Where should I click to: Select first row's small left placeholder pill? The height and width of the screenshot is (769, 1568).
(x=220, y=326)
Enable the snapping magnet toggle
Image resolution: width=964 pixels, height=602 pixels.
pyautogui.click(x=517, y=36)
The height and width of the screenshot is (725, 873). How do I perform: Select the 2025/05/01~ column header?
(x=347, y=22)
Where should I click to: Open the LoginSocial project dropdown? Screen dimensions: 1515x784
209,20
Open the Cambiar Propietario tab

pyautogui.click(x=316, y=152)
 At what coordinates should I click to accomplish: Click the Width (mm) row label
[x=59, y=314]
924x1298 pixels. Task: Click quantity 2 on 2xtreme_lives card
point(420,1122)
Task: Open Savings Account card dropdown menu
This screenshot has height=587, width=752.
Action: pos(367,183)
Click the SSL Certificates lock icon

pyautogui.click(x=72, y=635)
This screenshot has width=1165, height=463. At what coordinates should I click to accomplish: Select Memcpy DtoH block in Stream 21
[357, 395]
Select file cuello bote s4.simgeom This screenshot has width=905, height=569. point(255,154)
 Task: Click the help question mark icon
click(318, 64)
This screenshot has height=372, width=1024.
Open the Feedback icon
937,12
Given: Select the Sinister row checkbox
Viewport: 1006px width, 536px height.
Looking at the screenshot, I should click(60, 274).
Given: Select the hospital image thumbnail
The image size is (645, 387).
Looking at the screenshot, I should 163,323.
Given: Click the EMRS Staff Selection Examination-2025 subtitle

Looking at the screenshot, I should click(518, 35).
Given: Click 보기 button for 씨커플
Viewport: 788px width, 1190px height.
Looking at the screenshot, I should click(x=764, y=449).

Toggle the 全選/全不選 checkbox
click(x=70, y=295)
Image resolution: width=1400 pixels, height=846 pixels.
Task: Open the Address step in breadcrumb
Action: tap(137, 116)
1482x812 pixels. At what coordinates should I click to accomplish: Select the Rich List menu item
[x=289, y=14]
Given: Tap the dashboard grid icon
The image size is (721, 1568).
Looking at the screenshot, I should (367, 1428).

PROBLEM TO SOLVE
Using the listing above, copy exactly the line that contains "Given: Select the Sinister row checkbox", the line that contains "Given: Tap the dashboard grid icon", and each line that falls between them.

ANSWER SPACE
Given: Select the Sinister row checkbox
Viewport: 1006px width, 536px height.
Looking at the screenshot, I should click(60, 274).
Given: Select the hospital image thumbnail
The image size is (645, 387).
Looking at the screenshot, I should 163,323.
Given: Click the EMRS Staff Selection Examination-2025 subtitle

Looking at the screenshot, I should click(518, 35).
Given: Click 보기 button for 씨커플
Viewport: 788px width, 1190px height.
Looking at the screenshot, I should click(x=764, y=449).

Toggle the 全選/全不選 checkbox
click(x=70, y=295)
Image resolution: width=1400 pixels, height=846 pixels.
Task: Open the Address step in breadcrumb
Action: tap(137, 116)
1482x812 pixels. At what coordinates should I click to accomplish: Select the Rich List menu item
[x=289, y=14]
Given: Tap the dashboard grid icon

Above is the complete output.